Let's discuss something that is not really being talked about right now, the smartphone and gaming industry. Smartphones really shined throughout 2010, with Apple's iPhone and iOS dominating as well as Google and their Android OS. These were based off single-core designs and relatively basic GPUs included.
This year we're on the verge of having quad-core CPU smartphones backed up with 12-core GPU's all inside a smartphone (or should it be 'super-smartphone'?) that will barely get warm under load. Tablets are becoming a tour de force in all industries and will surely take pot shots at the notebook industry and possibly overtake it in a relatively short period of time.
What does this mean for next-gen consoles? Surely they'll have to have more than just quad-core CPU's inside if a relatively basic (when in comparison) smartphone can include this. What about GPU power? Are Microsoft and Sony thinking of the future? Current gen consoles have been out for over five years and took multi-billion dollar losses to even get here. Both sides have committed to a ten year life span of consoles.
Remember the RROD from the Xbox 360's? A billion dollar problem for Microsoft. We haven't seen that in any of the current generation smartphones or tablets. Technology has improved at an unprecedented rate over the past 5 years.

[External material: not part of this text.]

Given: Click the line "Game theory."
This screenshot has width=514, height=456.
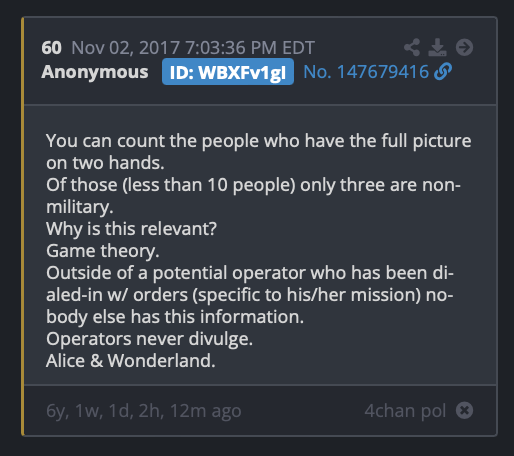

Yes, technology has always moved this fast - but not in the leaps and bounds we're experiencing at the moment. The technology industry (TV's, smartphones, tablets, PC's, notebooks, consoles) is an industry that is very hard to predict, because there's so many players constantly releasing new products as well as having something behind the scenes that will literally knock the socks off of most people.
Will this be the case for next-gen consoles? If so, with the amazing leaps and bounds smartphones and tablets are doing, consoles will have no option but to have an exponential increase in power. Not just CPU and GPU, but in all things they do (connectivity, prices of games, user-input, Kinect/Move, etc). PC's currently have a minimum of dual or quad core, 4 - 8GB of RAM, very powerful GPUs (and multiple one at that) and are constantly upgradeable.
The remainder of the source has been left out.